■ **TASK BRIEF**
Without including any pictures, give back all of the data exactly.

###

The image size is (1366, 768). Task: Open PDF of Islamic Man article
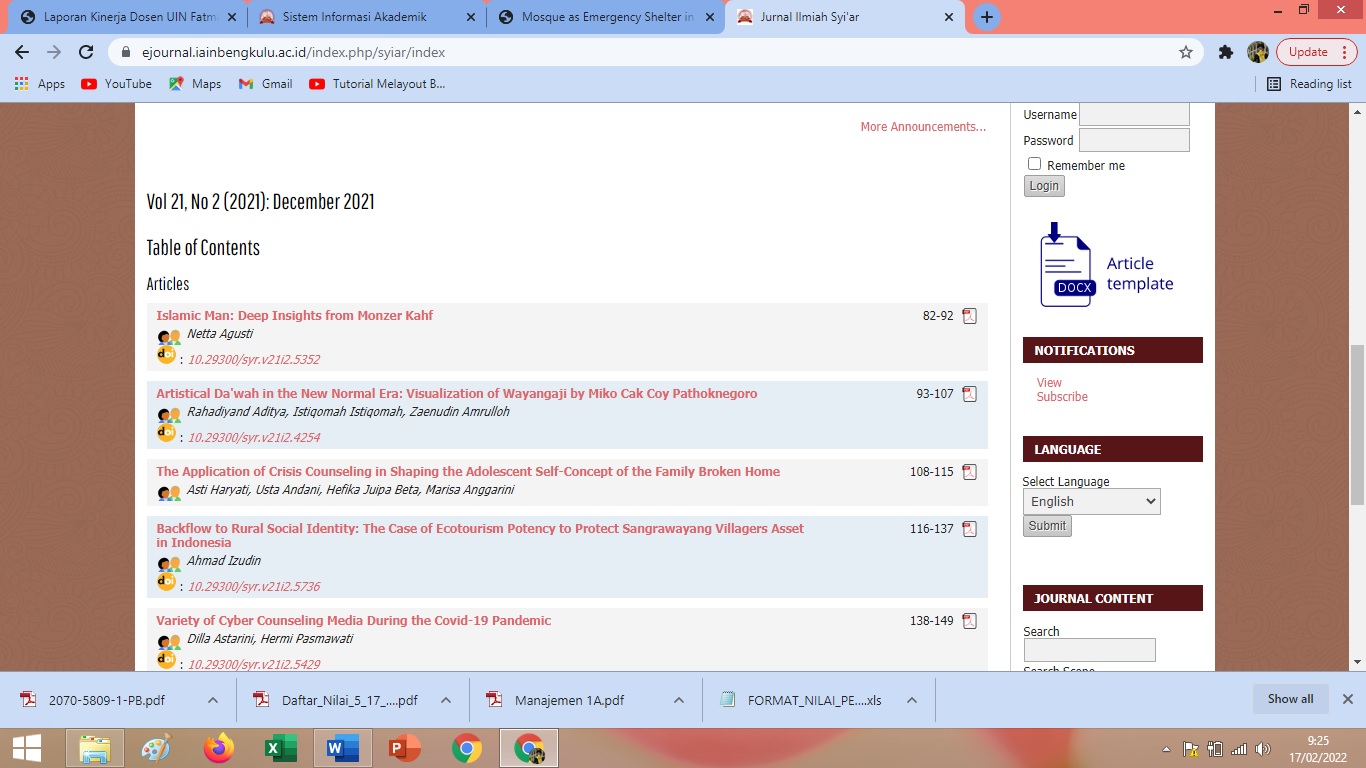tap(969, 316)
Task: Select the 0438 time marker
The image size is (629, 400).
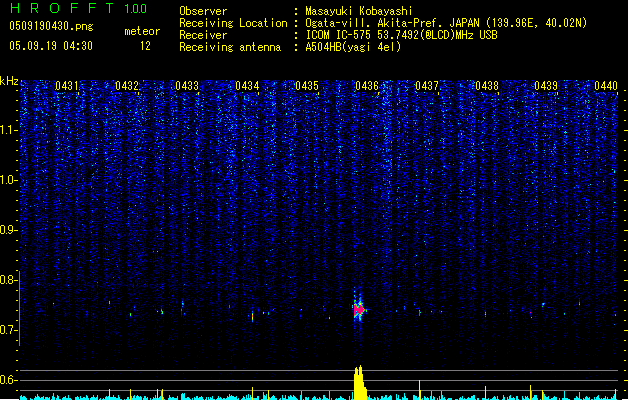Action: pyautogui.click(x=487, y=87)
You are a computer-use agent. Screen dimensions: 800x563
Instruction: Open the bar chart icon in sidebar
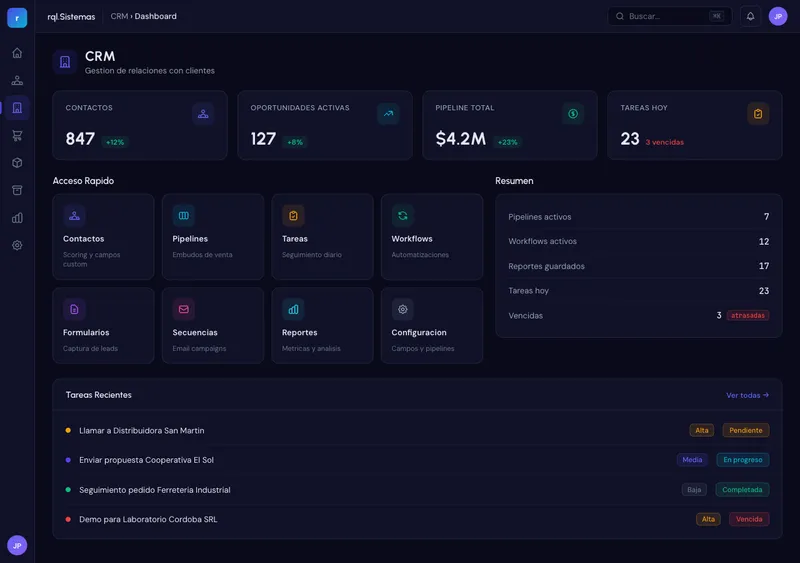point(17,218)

###

■ **TASK OUTPUT**
The image size is (1366, 768). Task: Open PDF of Islamic Man article
tap(969, 316)
Task: Select the 0438 time marker
The image size is (629, 400).
Action: pyautogui.click(x=487, y=87)
You are a computer-use agent. Screen dimensions: 800x563
Instruction: Open the bar chart icon in sidebar
point(17,218)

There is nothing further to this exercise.